Growing up, I did all of these things. Attending an all-girls Roman Catholic school followed by another all-girls Episcopalian school, I'm essentially the epitome of a girl who was born and raised into religion. Religion has always been a topic of massive interest to me, much to the dismay of my peers who would dislike when I asked questions about their religion and why they decided to chose that specific religion. Nonetheless, my co-workers recently had an interesting conversation that arose between the two of them: a Catholic girl, and a Christian boy (to simplify).
"I have to ask. Why do you pray through Mary and not to the Lord himself? What made you decide to be Catholic?"
Asked by the Christian guy, this question piqued my interest. And so, I sat silent and waited for the Catholic girl's response. After some short banter, there was no real answer from her. Out of respect for Jesus's mother? Because Mary has power? The only real conclusion that she came up with was that this conversation made her uncomfortable -- respectfully, as it would most people when their beliefs are challenged.
According to a 2015 Pew Research study of the changes of world religion, less than 1 percent of the 8.1 billion believers in 2050 will have switched into a new religion. But people don't just throw a dart to pick their religion or select one based off of its popularity (31 percent Christian, 23 percent Muslim, 15 percent Hindu, etc).
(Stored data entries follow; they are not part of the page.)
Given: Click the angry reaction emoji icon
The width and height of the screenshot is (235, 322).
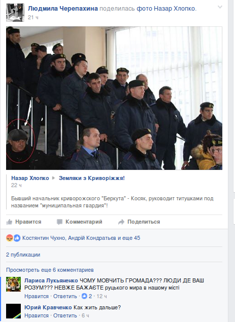Looking at the screenshot, I should (x=10, y=238).
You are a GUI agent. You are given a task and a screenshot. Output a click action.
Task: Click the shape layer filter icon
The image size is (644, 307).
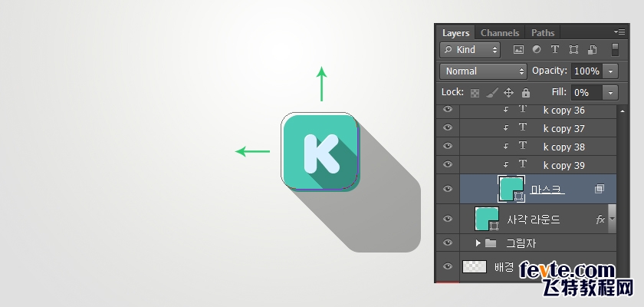(x=573, y=50)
Basically, there's a correlation between people and their culture.
This doesn't prove that one's religious beliefs are false. However, one's upbringing correlates with belief -- a cultural custom. This same idea applies to agnostics and atheists, the non-religious.
Children raised in a non-religious environment aren't atheists because they were taught to be atheists, but because they were not taught to be religious. In retrospect, a religion like Christianity has Christians because they were taught. If you were to remove religious books, tradition, etc, where would Christianity be? It would vanish. There is essentially no objective knowledge from which to rebuild it.
People must join religions for religions to thrive. This chart shows that adults are not switching into new religions. So where are these additional religious people coming from? Children -- through childhood indoctrination. Religious adults have gotten their religion from their environment: families and friends. This is shown through the current existence of 26 countries that are 95 percent Muslim, and eight that are 99 percent Muslim.
Therefore, it is a reasonable conclusion to show a cause-and-effect because of such a high statistical correlation. Just like how customs, fashion, and traditional foods are cultural traits -- it seems that religion is culturally absorbed.
Thus, religion is like language. I speak Korean because my parents and friends speak Korean, and I was born in Korea. I also speak English because I was raised in the United States. Why do I speak Korean and English out of over 6,500 known languages in the world? Well, I didn't evaluate all of these languages before I picked the best one -- it was just a part of my environment. It's what I grew up with, so it's what I feel comfortable with -- naturally, those are my two languages.
English isn't any more "correct" or "better" than Italian, Chinese, or Farsi -- it's just what I became accustomed to as I interacted with my environment. It's not weird or "incorrect" to read and write Japanese in the United States -- it's just uncommon.
Anywho, back to my original anecdote. I asked the Christian guy about his beliefs -- would a person be damned if they were not Christian but lived and adhered to the moral teachings of Jesus?
Now according to all of these ideas I've presented -- your religion depends on your culture, which relates to where you live. If you do not live in a region where Christian is the predominant religion, the majority of the time, you yourself will not be Christian. Each culture has a different view of the world and universe -- a religious cosmology. So what happens then?
I challenge you to ask yourself: were you born into your religion?